Crítica – Um Animal Amarelo

Um ponto indiscutível sobre Um Animal Amarelo é que, ao final dele, há uma sensação de fim de jornada. É um filme que apresenta muitas coisas, vai para muitos lugares, e está sempre com uma roupagem diferente: nada do seu ponto de partida entrega o que virá a frente. Quando tudo se conclui, há presente um certo cansaço, assim como toda viagem longa, mas existem diferentes tipos de cansaço, já que existe aquele em que há certa satisfação envolvida, e também outros em que há somente a necessidade de descansar, que é onde, ao meu ver, o longa de Felipe Bragança se encontra.

Um Animal Amarelo se define, logo após seu letreiro título, como “um filme brasileiro”, afirmação um tanto complexa, como ele irá demonstrar ao longo da narrativa, muito interessada nos pecados originais do Brasil. E isso vai desde o violento processo colonizador e, é claro, a escravidão, que é parte intrínseca da nossa construção enquanto país. Um país de “sequestros e estupros”, como faz questão de lembrar a narradora em português de Portugal.
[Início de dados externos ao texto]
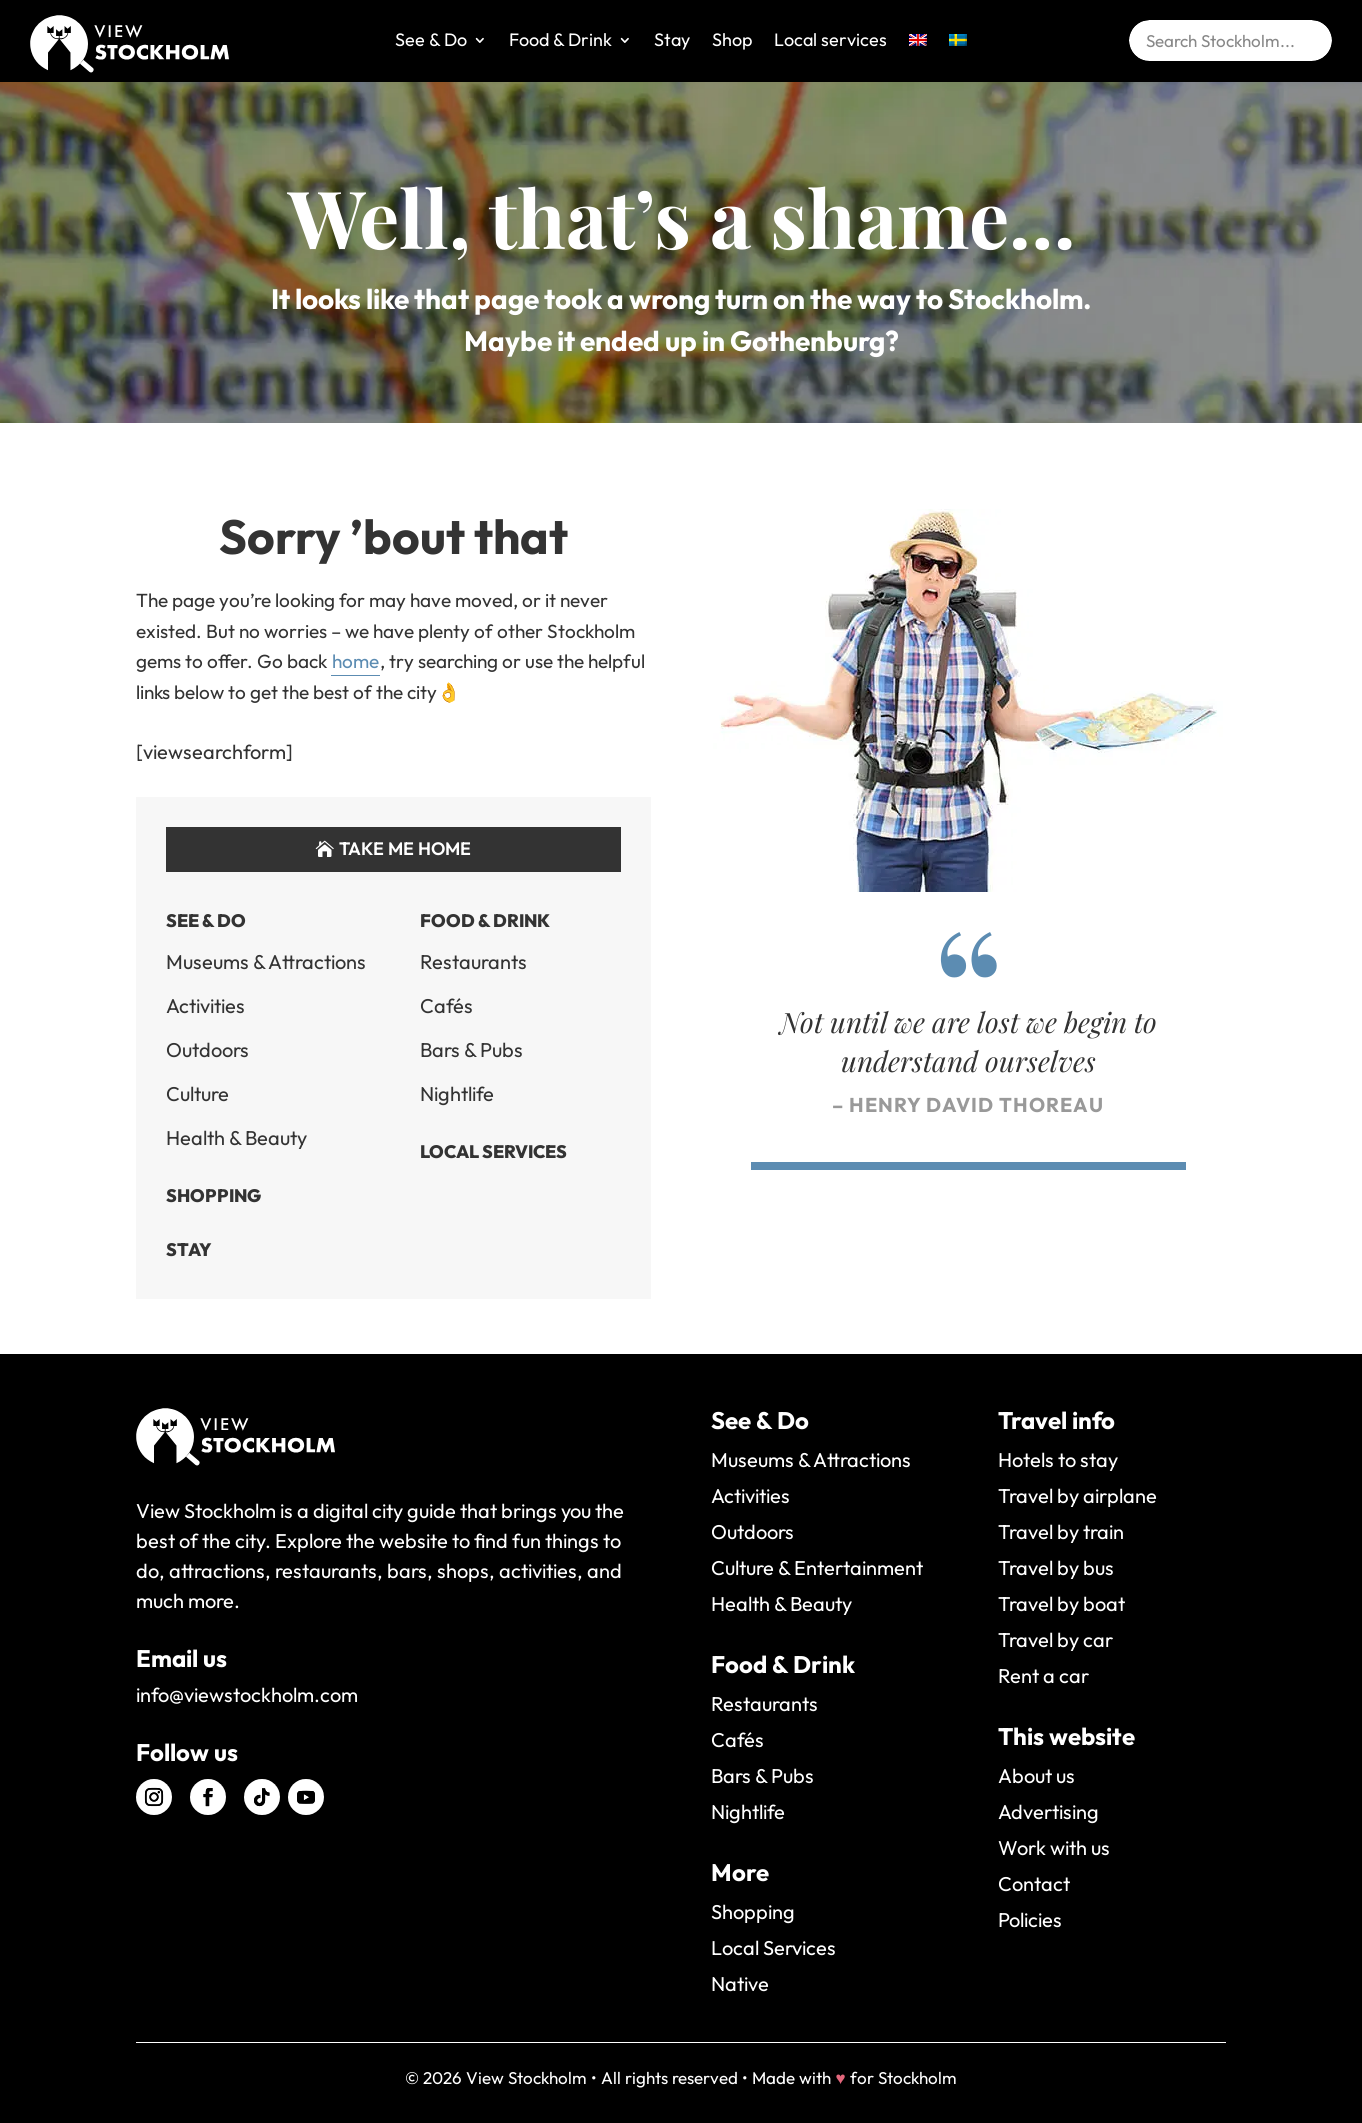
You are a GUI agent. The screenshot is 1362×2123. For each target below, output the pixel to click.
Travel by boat (1061, 1603)
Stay (672, 42)
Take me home (405, 848)
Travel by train (1061, 1531)
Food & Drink (560, 42)
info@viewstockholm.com (247, 1694)
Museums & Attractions (266, 961)
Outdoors (207, 1049)
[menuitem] (918, 55)
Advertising (1048, 1811)
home (355, 661)
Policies (1030, 1919)
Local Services (493, 1151)
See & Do (431, 42)
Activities (205, 1005)
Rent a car (1043, 1675)
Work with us (1054, 1847)
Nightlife (457, 1093)
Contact (1034, 1883)
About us (1036, 1775)
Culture (197, 1093)
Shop (732, 42)
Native (740, 1983)
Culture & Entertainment (817, 1567)
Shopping (213, 1195)
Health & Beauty (236, 1137)
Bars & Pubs (471, 1049)
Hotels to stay (1058, 1459)
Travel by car (1055, 1639)
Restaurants (473, 961)
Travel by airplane (1077, 1495)
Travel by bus (1056, 1567)
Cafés (446, 1005)
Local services (830, 42)
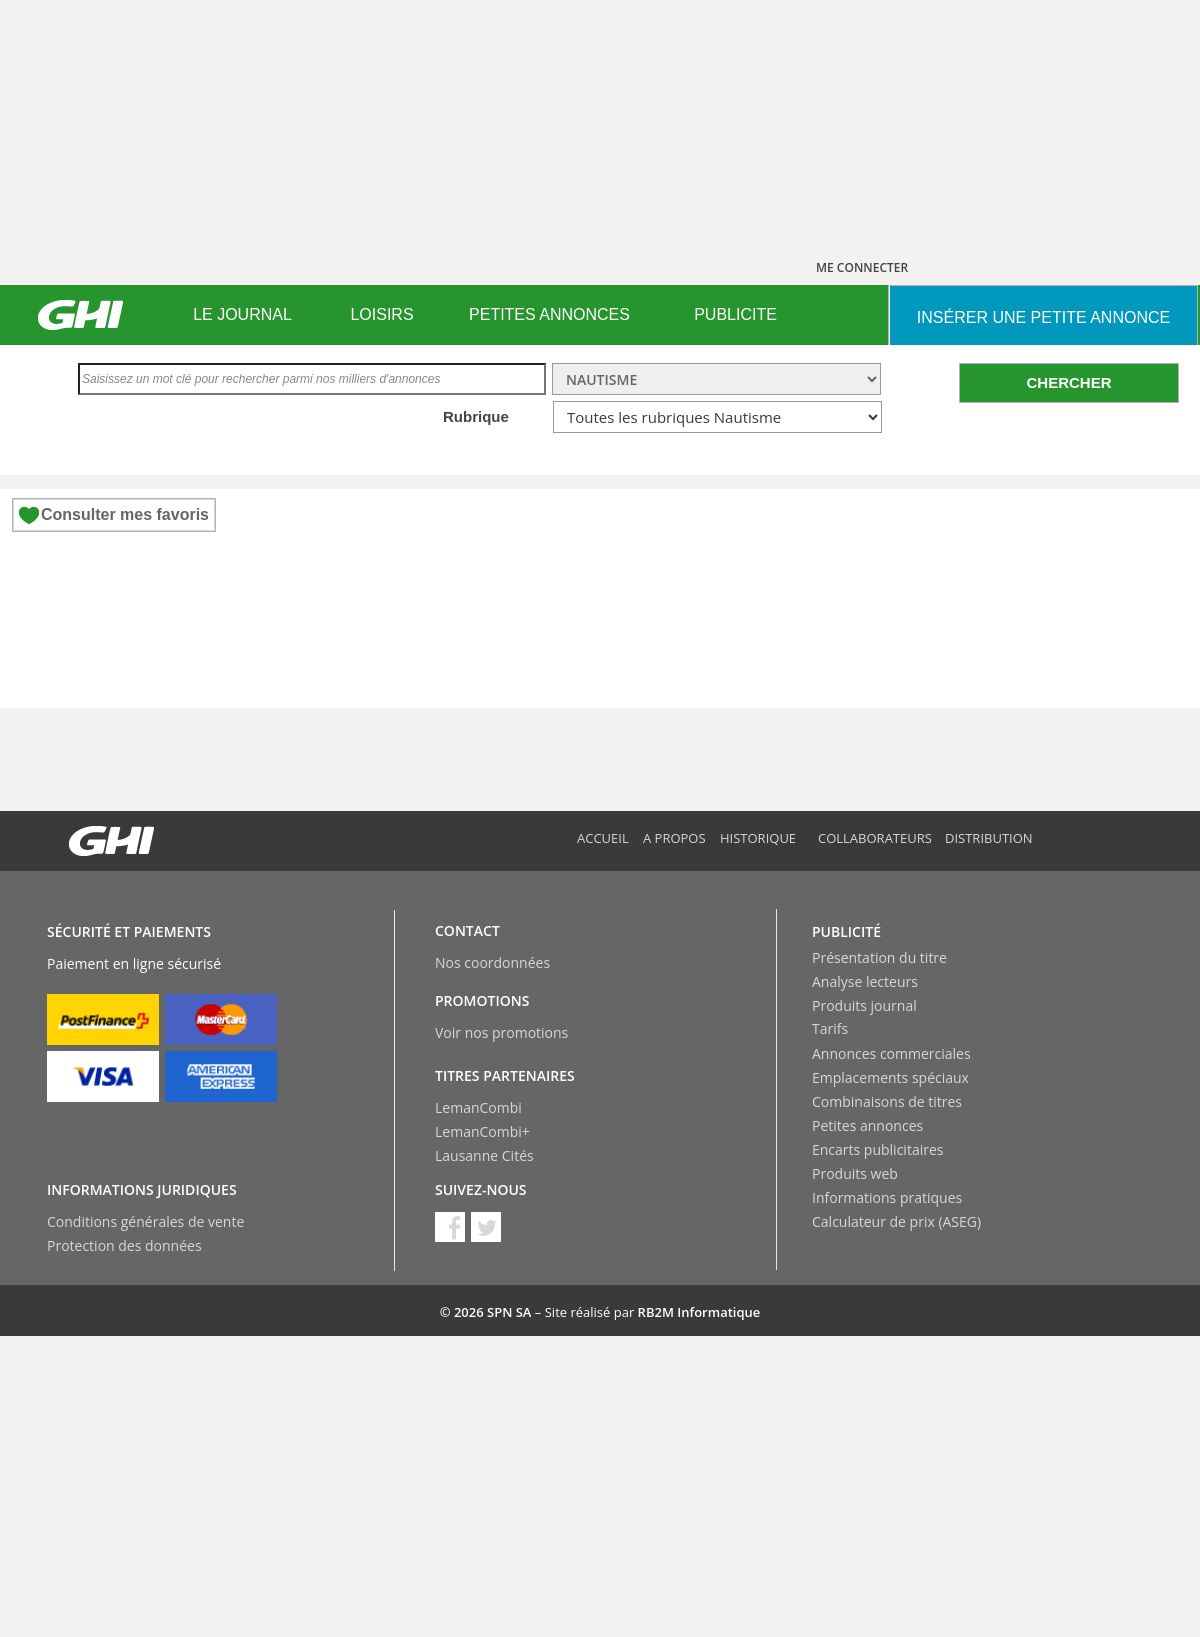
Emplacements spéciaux (890, 1077)
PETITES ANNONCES (549, 314)
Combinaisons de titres (887, 1101)
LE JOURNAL (242, 314)
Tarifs (830, 1028)
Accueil (603, 838)
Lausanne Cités (484, 1155)
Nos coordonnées (492, 962)
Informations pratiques (887, 1197)
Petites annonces (867, 1125)
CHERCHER (1068, 382)
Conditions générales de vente (145, 1221)
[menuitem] (242, 315)
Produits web (855, 1173)
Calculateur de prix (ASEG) (896, 1221)
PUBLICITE (735, 314)
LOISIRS (381, 314)
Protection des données (124, 1245)
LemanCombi (478, 1107)
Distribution (989, 838)
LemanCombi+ (482, 1131)
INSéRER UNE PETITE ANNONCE (1043, 317)
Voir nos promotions (501, 1032)
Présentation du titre (879, 957)
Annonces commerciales (891, 1053)
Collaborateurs (875, 838)
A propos (674, 838)
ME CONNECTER (862, 267)
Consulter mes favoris (125, 514)
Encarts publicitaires (877, 1149)
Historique (758, 838)
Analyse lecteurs (865, 981)
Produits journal (864, 1005)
Há uma certa expressão de culpa de ser uma pessoa que se beneficiou disso no protagonista do longa, Fernando (Higor Campagnaro), um cineasta branco que herdou algumas coisas de seu falecido avô. Entre elas está um fêmur que fala em dialetos africanos e uma espécie de “aparição”, um ser coberto de pelos que o acompanha durante alguns pontos da vida, o tal “animal amarelo” do título.

Um Animal Amarelo adota uma estrutura de capítulos. Aqui, quero destacar o primeiro deles, chamado de “Fantasmas Coloniais”, onde Fernando ainda está para nascer, e o foco é em Sebastião (Herson Capri), avô do protagonista, e em seu parceiro, Juliano (Matheus Macena). É nessa introdução que o filme constrói sua melhor atmosfera, o aproximando do realismo mágico, com certo tom de conto de fadas. Há uma exploração mística de certos elementos, como o tal osso, que o personagem de Capri escuta atentamente, combinadas com elementos concretos, físicos como a atividade extrativista empregada pelos dois, em busca de riquezas na pedreira que circunda o casebre dos dois.

Em certo momento, Sebastião precisa partir para o Rio de Janeiro, por motivos familiares, o diálogo dele com seu namorado há um quê de fantástico, com o mais velho o avisando dos diversos perigos que rodeiam aquele lugar, como em um conto dos irmãos Grimm, onde uma figura mais velha avisa dos perigos que a floresta escura esconde. Há certo lirismo nessa conversa, em que coisas simples são ditas de modo um pouco mais poético.

Passada essa parte, Um Animal Amarelo parece abandonar um pouco essa aura do realismo mágico em favor de algo…bem, na falta de uma palavra melhor, esquisito, e também um tanto sem foco. É visível que Felipe Bragança, que também roteirizou o filme, possui muitas angústias, muito a dizer, mas não encontra as melhores maneiras de expressá-las.

A partir do segundo capítulo, o filme se entrega a um fluxo errático de acontecimentos, onde muitas coisas são abordadas, é verdade, mas sem muita direção. Vamos explorar as dificuldades de Fernando com sua atividade como cineasta, para uma viagem a Moçambique, onde ele se torna uma espécie de empregado de contrabandistas de pedras preciosas. Situação essa que possui um certo discurso de “desculpa por ser branco” diante da subserviência do protagonista com estes personagens, que é um tanto patético, até ele a conhecer uma mulher cujo o clitóris (!) é incrustado com uma rubi (!!) que brilha com certa intensidade quando revelado.

Como disse, são muitas coisas que acontecem de forma pouco coesa. A variedade de eventos e o tratamento dado a elas, que mescla animação stop-motion em certas cenas, certamente possui seu charme, visto que o filme não tem medo de ser, novamente, esquisito. Há de se admirar o ímpeto de Um Animal Amarelo em ser profundamente  idiossincrático, mesmo que o fruto disso seja um tanto confuso e cansativo.